> **SELECTED EXCERPT**
The late 1st century AD (or early 2nd cent.) Odes of Solomon makes an insightful statement in 15:8,

            “I have put on incorruption through His Name, and stripped off corruption by His Grace”

            (trans, by J.H. Charlesworth, The OT Pseudepigrapha, Vol. 2, ibid p 748).

 

In regard to what is “perishable,” let us ponder Jesus’ words in Mat. 16:25,

            “You see, whoever may intend (or: should purpose; might set his will; happens to want) to

            keep his soul-life safe (rescue himself; preserve the conscious life that he is living) will

            continue   loosing-it-away and destroying it.  Yet whoever can loose-away and even

            destroy his soul-life (the consciousness of self) on My account, he will continue finding

            it!

 

54.  Now whenever [other MSS add: this corruptible would (or: may) put on incorruption and] this mortal would (or: may) plunge, sink in and clothe itself with (or: slip on; put on) the Immortality, then will continue taking place (or: proceed being birthed; successively come into existence) the word (the thought; the message; the saying) which has been written,

            "The Death was drunk down and swallowed into Victory (or: overcoming)!" [Isa. 25:8]

 

Paul grounds his arguments about the change from mortal to immortality in a quote from Isaiah.  Don Preston (ibid p 59ff) does a masterful job of connecting the dots between the prophecies of Isa. 24-27, the Dan. 12 passage, quoted above, and the NT prophecies such as Mat. 23 where Jesus reached back to the blood of Abel being shed (Gen. 4) and that of all the martyrs since him and up to Jesus’ time, indicating that the judgment for all of that would come upon His own generation.  He states that “virtually every OT prophecy of the resurrection posits the resurrection in the framework of the time of judgment of Old Covenant Israel” (ibid p 57).  He further connects Dan. 12 to Rev. 11 and Rev. 20 (ibid p 69) as all speaking to a 1st century context.

 

Has not this prophecy of Isa. 25 been fulfilled in Christ?  Have we not already taken the plunge into Him who alone is Immortal?  We read in 1 Tim. 6:

16. the Only One continuously holding and having possession of immortality (deathlessness), the One continuously making inaccessible (or: unapproachable) light His home (or: dwelling), Whom not one of mankind sees, saw or perceived, nor is able or has power to see or perceive, in Whom [is] honor (value; worth), and eonian strength (might having the qualities and characteristics of the Age; strength enduring through and pertaining to the eons). It is so (Amen)!

> **PROVIDED RECORDS**

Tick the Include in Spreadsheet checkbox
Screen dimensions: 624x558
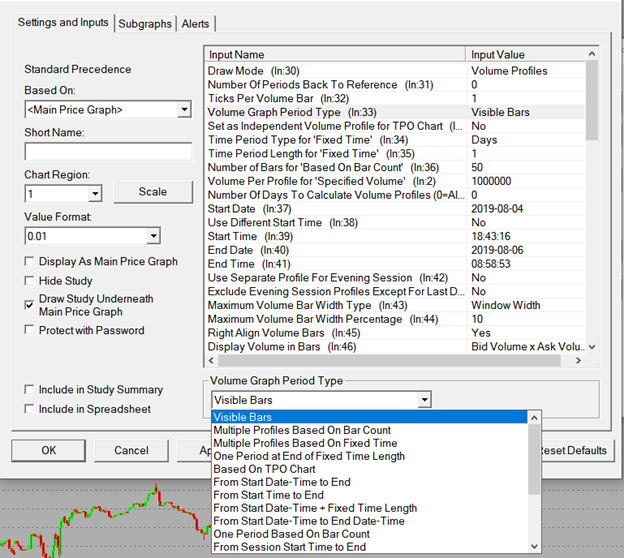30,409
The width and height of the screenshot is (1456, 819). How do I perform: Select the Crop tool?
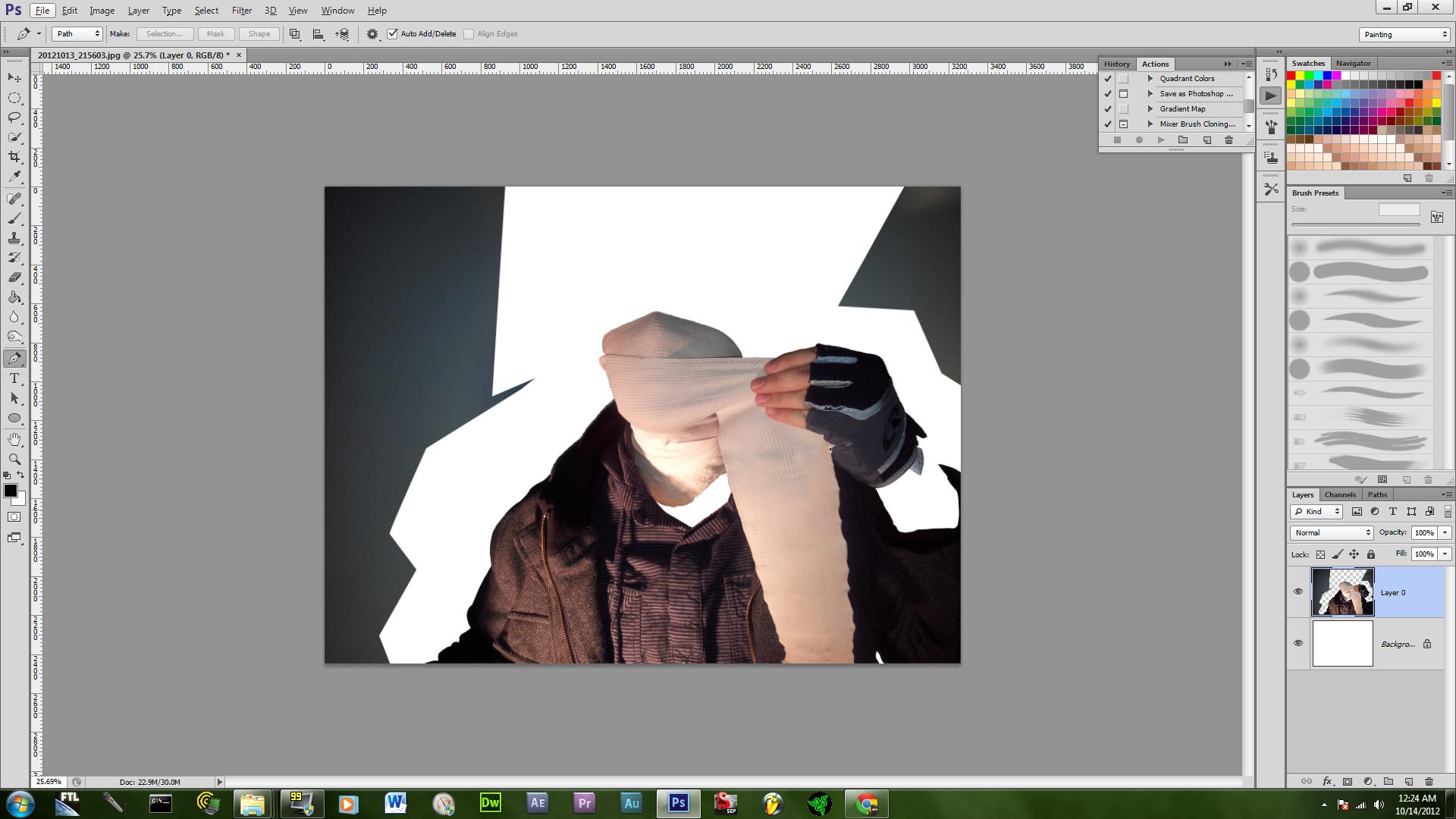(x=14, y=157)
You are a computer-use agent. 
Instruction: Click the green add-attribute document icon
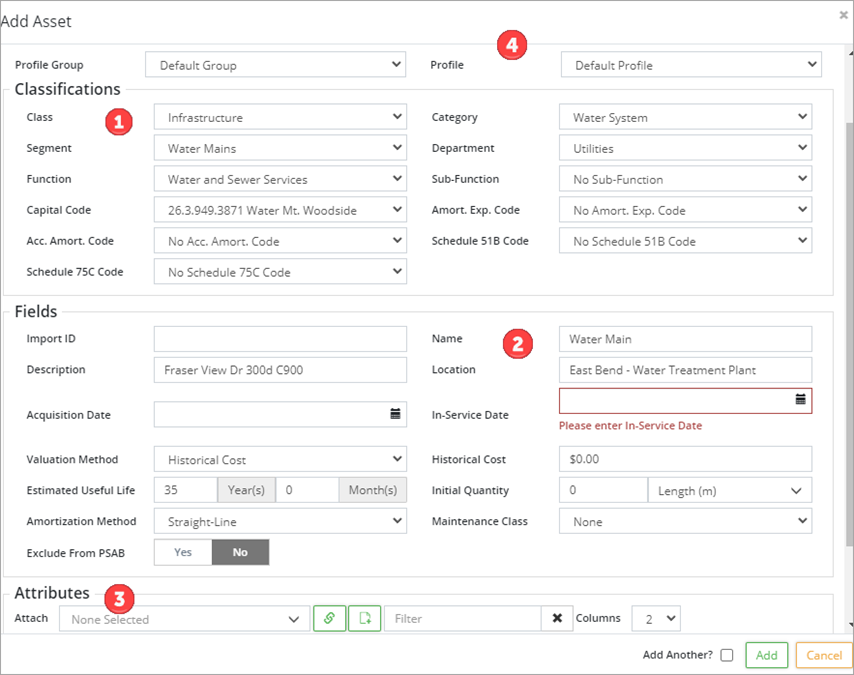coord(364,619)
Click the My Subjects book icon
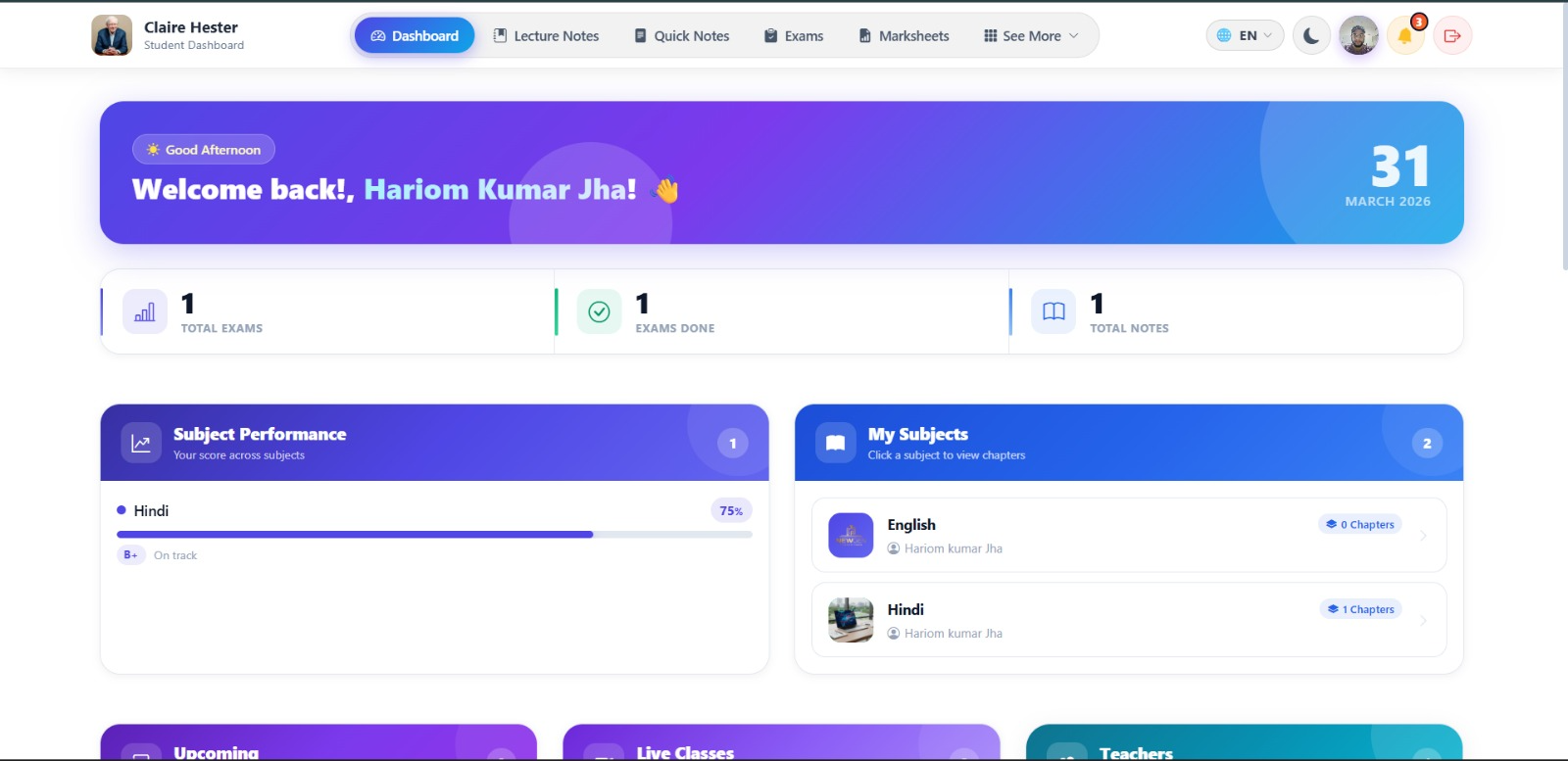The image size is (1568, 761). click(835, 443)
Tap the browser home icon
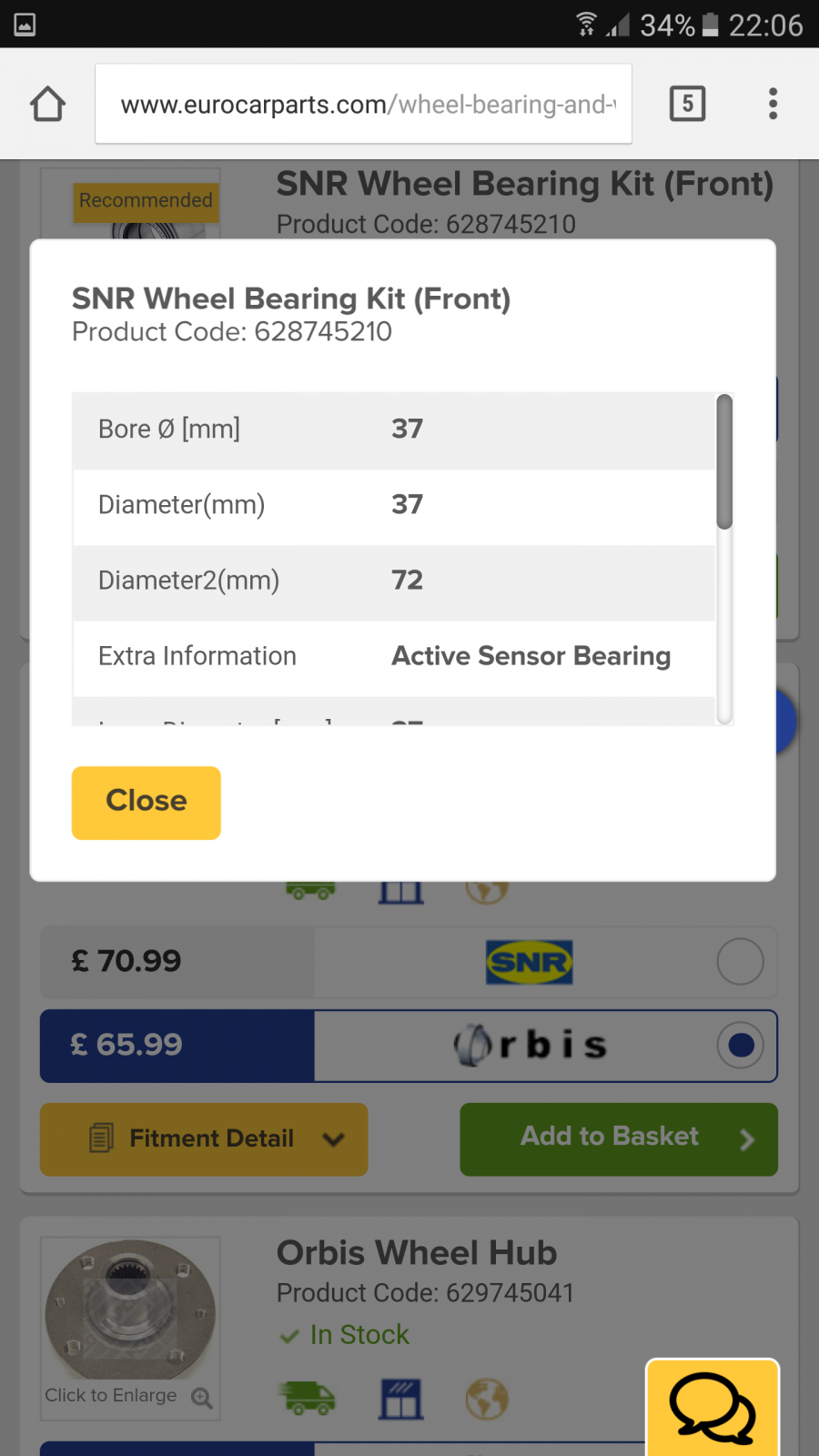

> **GOAL**
Extend the commentary on putting on incorruption and immortality, picking up right after its quotation of 1 Tim. 6:16.

> **REPLY**
It is our being immersed into Christ that accomplishes this, and we saw above (in the verses cited from Rom. 6) that this has already happened.  The only way there is a resurrection is by the Death (the Death spoken of in Rom. 5:12, which became “the disconnect” from the Garden covenant/arrangement in Gen. 3) being “drunk down” (the cup that the Father gave Jesus to drink) and swallowed INTO Victory (the resurrection of Christ),

 

55.        "Where, O Death, [is] your victory (or: overcoming)?

             Where, O Death, [is] your stinger (sharp point; sting; drover’s goad; spur)?" [Hos. 13:14;

             note: TR reads "O Unseen (Hades)" in the second line, following the LXX and Heb.]

56.  Now the sharp point and stinger of (or: the sting, thus, the injection from) the Death [is] the Sin (the mistake; the error; the failure), and the power and ability of the Sin [is] the Law.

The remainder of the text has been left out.